I stand on the back porch, look up at the russet leaves floating down and breathe in the comforting scents of their season. The birdbath is full, fresh sunflower seeds wait in small piles. A faint breeze blows.
I love autumn, but this one is melancholy.
Will you write about it? my friends ask, and I shake my head. No, I say. It’s too personal. It was just between me and each of them.
As I watch, a bird swoops in and lands on the feeder. Squirrels now dash fearlessly across my back yard, which is otherwise silent.
My dogs are gone.
They and my cat, Cassie. I lost them all within eight weeks, and the pain is so intense that sometimes I’m certain I won’t be able to bear it.
Their ghosts float and echo through my house, and sometimes I can catch them out of the corner of my eye, but they disappear as quickly as I can look.
Jack was first, at the end of August, and his decline happened so quickly — quite literally in two days — that I felt I couldn’t even process it properly. His big red body was there, taking up so much room, yapping his demands for a good butt-rub, and suddenly my living room was open and empty.
The life was drained from it.
Cassie, with that horrible cancer in her mouth, was three weeks to the day later.
I lay in bed that first night, waiting for her to come up to my pillow and bang her head hard into my nose to ask for a snuggle. She had done that right up to her last evening with me.
My bed was now empty.
And then, four weeks and four days after that, my beloved Bailey told me that she was tired of the fight.
With her went just about everything else I had left in me.
For days I clutched her favorite teddy bear and carried her collar around with me. I touched the big dark spot on the wall that she always rubbed as she circled before lying down. Now I bring her picture up on my computer each morning, so I can look at her, see her gentle brown eyes and the long hair flowing from the edges of her ears.
I know it’s all part of the process. It was all inevitable. That’s how life goes. But still, I’m left here, and how do I pick up all the pieces?
Eating isn’t fun anymore without two big noses asking me what I’ve got and can they have some?
I don’t want to sit on the sofa. That was Jack’s place.
And why does the office chair look so empty and barren without a little black fur ball snoozing on it?
I still listen, when I step out of the car in the garage, for the babyish, high-pitched yelp that came out of that big ol’ Doberman, telling me he had heard me pull in and to hurry into the house.
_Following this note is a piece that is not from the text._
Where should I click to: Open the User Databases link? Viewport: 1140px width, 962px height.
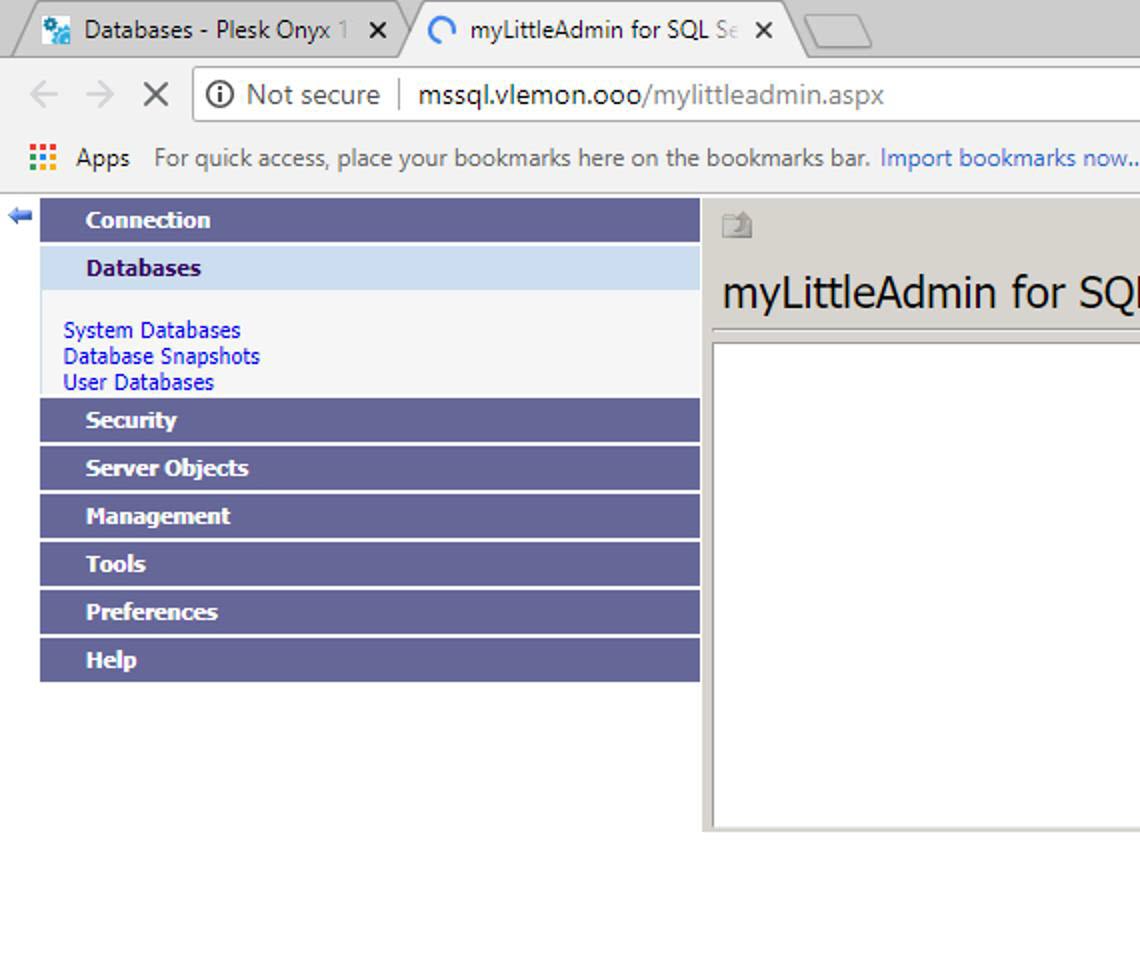[x=138, y=382]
I glance down the hall, waiting to see a tri-color face peak around the corner, checking to see whether I’m looking back.
You have to get another dog, friends tell me.
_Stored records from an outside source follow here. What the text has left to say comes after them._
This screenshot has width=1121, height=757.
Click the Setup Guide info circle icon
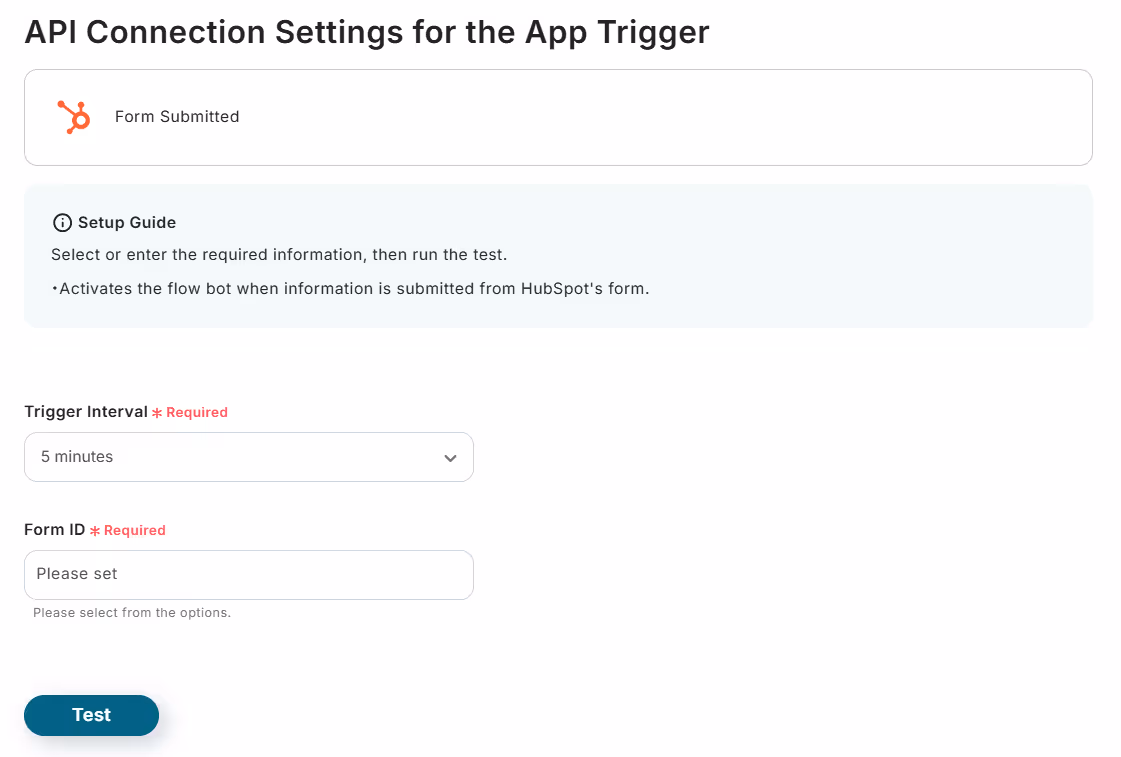coord(62,223)
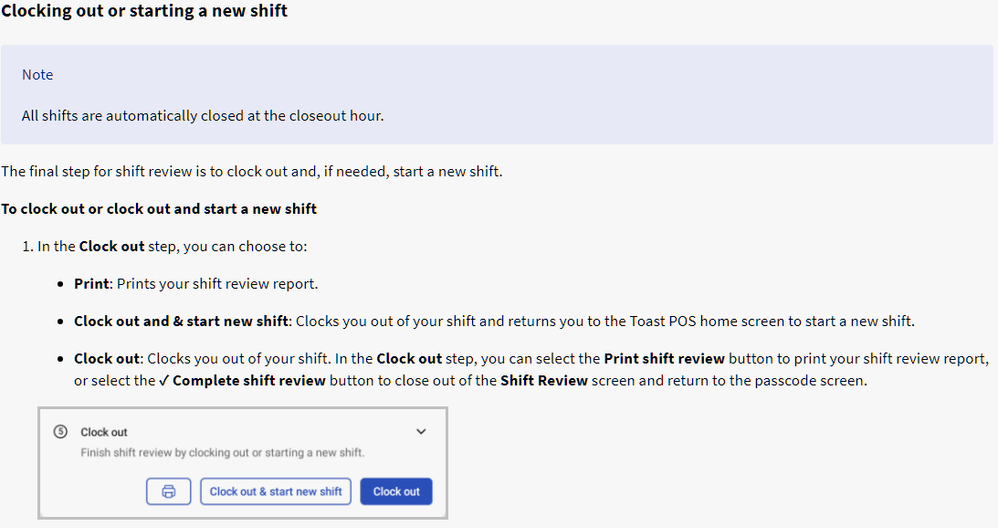Click the bold Clock out bullet term
The height and width of the screenshot is (528, 998).
point(107,358)
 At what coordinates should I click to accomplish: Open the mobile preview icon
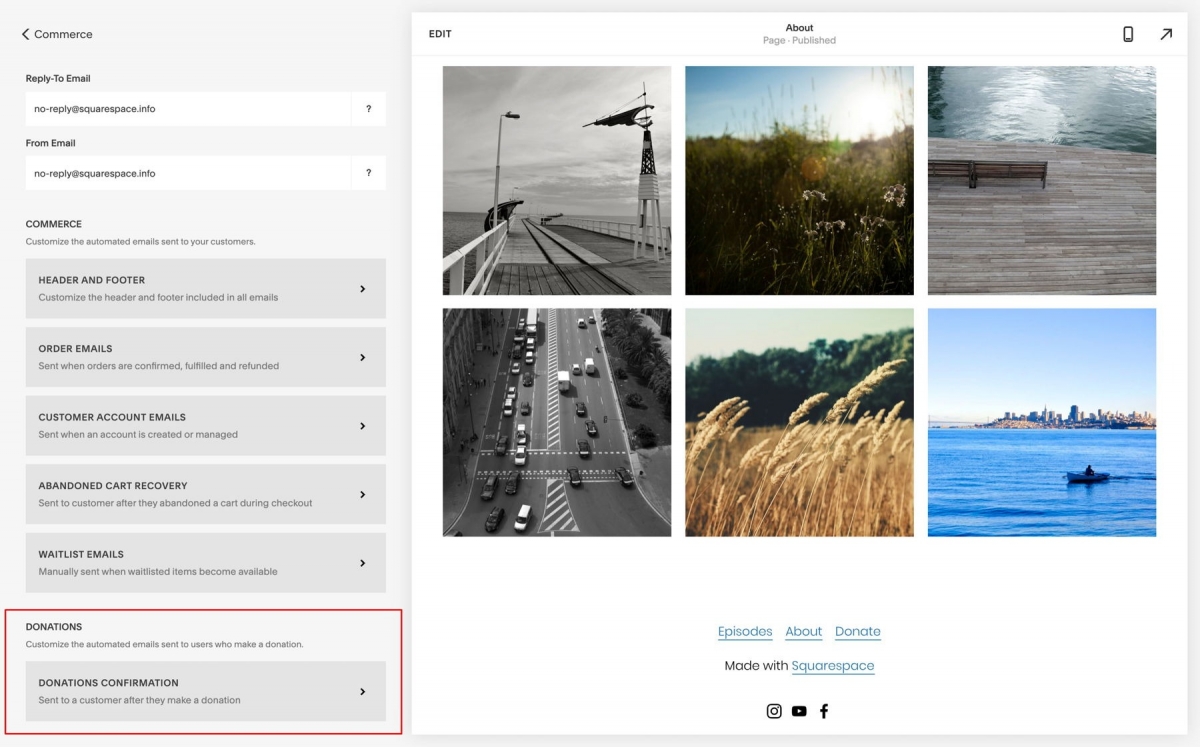(1128, 33)
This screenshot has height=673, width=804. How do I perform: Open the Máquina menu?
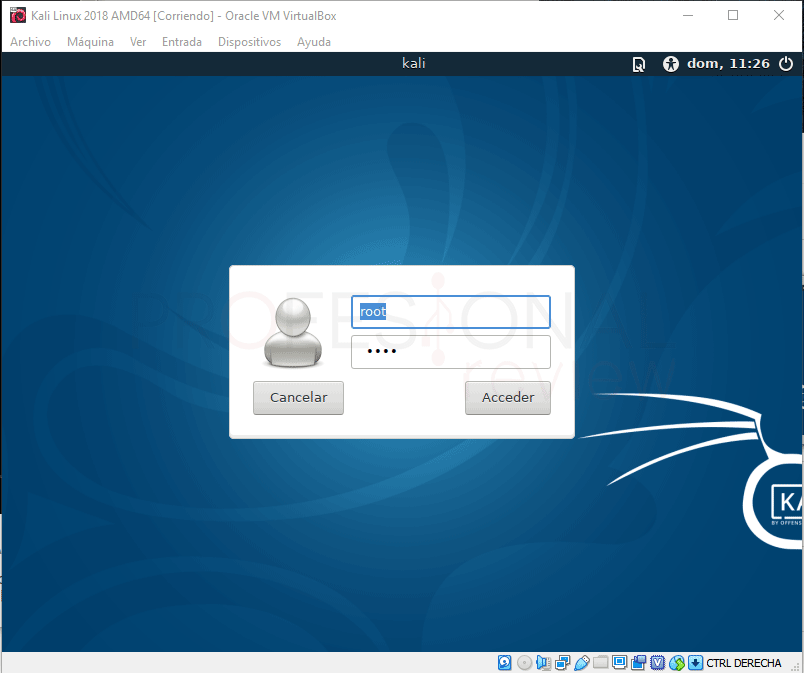tap(91, 42)
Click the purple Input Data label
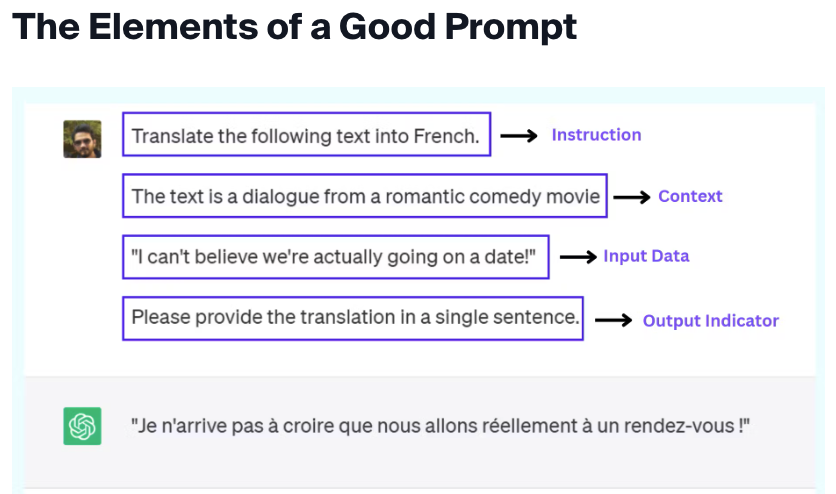The width and height of the screenshot is (836, 494). [646, 256]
I get on the computer, open PetFinder, and with each picture I see, I ask,
“Could it be you? Could I love you as much? What little habits do you have that I would learn about, that make you you?”
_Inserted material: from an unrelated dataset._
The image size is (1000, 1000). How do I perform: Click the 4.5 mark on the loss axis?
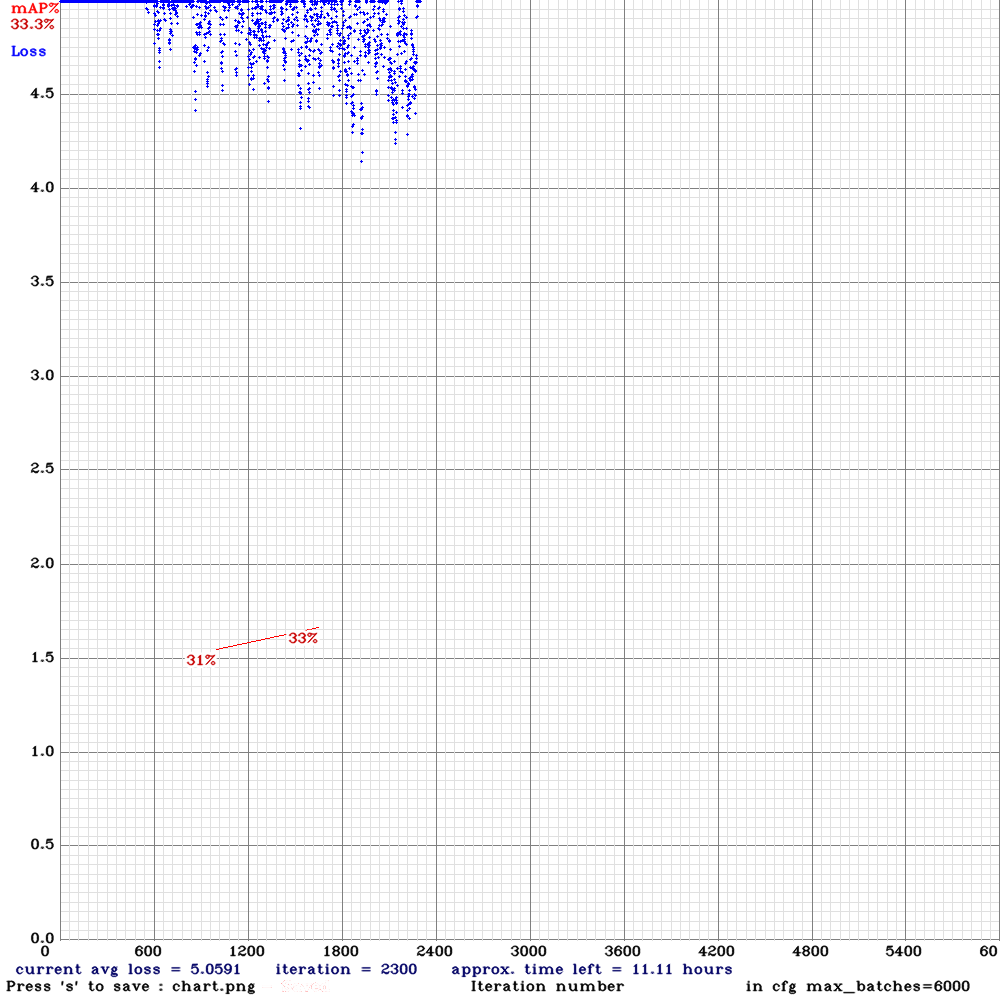tap(41, 94)
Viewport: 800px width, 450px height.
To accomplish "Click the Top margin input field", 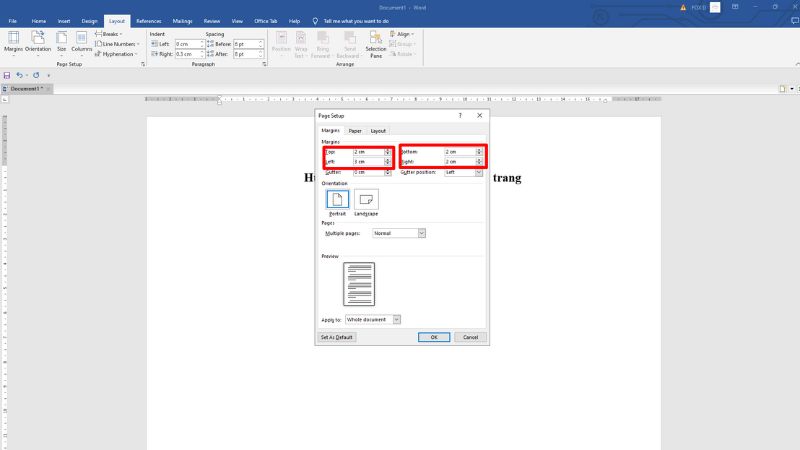I will click(x=367, y=151).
I reject the border collie — too much like Bailey. The yellow lab isn’t right either. Not enough like Jack.
I close the computer. It’s just too soon. I go into the bedroom, touch the canisters that hold their ashes, tell them I still love them. Then I call my friends.
“May I come over and play with your dogs?”
It’s a perfect temperature outside this morning. Bailey loved cold weather as much as Jack hated it, but today ... today they would have agreed upon, and if I had chosen today to work in the yard, they would have followed me around lazily, flopping down in the grass, rolling, sniffing at the air.
I sweep some leaves from the porch and think about getting ready for work. My two remaining cats wait for me when I step inside. Benton rubs against the side of the pantry, asking whether I’ll open a can of food for him for breakfast instead of waiting until dinner. Deena is on her perch, lying on her side, reaching out to me with one paw. I smile and scratch her head.
My life is totally changed, and yet, I realize, one thing remains the same: I will always have companion animals. There will be more dogs. Maybe not today. Maybe not even before the holidays. But there will be more.
And that may be the finest testament to my dear departed friends.